Murray listed many positive points, including the potential in Europe, its Internet initiative as well as the fact that Polo’s brand is performing well on the department store selling floor. But she, along with other analysts, seemed baffled that stellar sales aren’t driving earnings.
“It’s a little bit disconcerting that top-line demand is not translating into higher earnings,” she said. Murray, who kept her rating at “outperform,” said Farah’s experience in streamlining Venator, formerly Woolworth, should help.
“Roger has a lot of experience, and hopefully he brings a fresh look,” said Murray. Isham told analysts the initiatives will pay off in the second half.
“We think in this market, double-digit earnings growth is not so bad, and quite frankly if we can do better, we will,” Isham said.
Polo saw particular strength in the latest quarter among its higher-end lines, with men’s Purple Label up over 30 percent at retail, and women’s collections, including Ralph Lauren Black label and Ralph Lauren Sport, up “well over 30 percent,” Isham said.
Polo’s owned retail stores “reflected strong demand for luxury apparel and collection accessories.” Men’s apparel, exclusive of Polo Sport and Polo Golf, increased sales at retail “well over 5 percent” partly due to a successful replenishment program and demand for casual dressing at work. Men’s U.S. backlog is ahead 10 percent.
Overall, wholesale sales dipped 4.2 percent to $240.4 million as gains in men’s were offset by the elimination of the Ralph Lauren bridge line. Wholesale operating earnings were up 12 percent to $31.6 million, with better full-price sell-throughs.
Licensing revenues climbed 13.5 percent to $61.4 million, led by Ralph, Lauren, Polo jeans, accessories, footwear kids’ and fragrances.
Retail widened its typical first-quarter loss to $16.3 million from $15.1 million. The Monaco acquisition lifted sales by 18.9 percent to $163.4 million. Including Monaco’s sales in the prior year, sales slid 3.6 percent. A “strong” performance at its full-price Polo and concept stores such as Polo Sport offset softness at Monaco and the outlets. Same-store sales dipped 2.8 percent.

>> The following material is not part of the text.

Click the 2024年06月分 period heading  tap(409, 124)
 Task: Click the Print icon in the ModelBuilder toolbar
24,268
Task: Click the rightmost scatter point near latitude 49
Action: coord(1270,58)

Monaco continued to get hurt by overly lean inventory levels and problems with its assortments, particularly not having enough “classics,” but the firm still plans to increase square footage at the chain by 50 percent through the opening of larger-than-typical locations in major cities, including Los Angeles, Boston, Miami, San Francisco, New York and Washington, D.C.
“We know this brand has great potential, but it has been a challenging transitional year,” said Isham. “While the current business is not on plan, we expect it to be on target by early fall.”
Isham said men’s and boys’ in Europe are “well above plan,” with backlog up over 20 percent. Women’s will be rolled out this fall, and Ralph, Lauren, infants’ and toddlers’ in spring 2001.
In the year, earnings advanced 14.6 percent to $143.5 million, or $1.45, from $125.2 million, or $1.25, before charges a year ago. Last year’s fourth-quarter charge reduced fiscal 1999’s net income to $90.6 million, or 91 cents. Revenues gained 13.2 percent to $1.96 billion from $1.73 billion.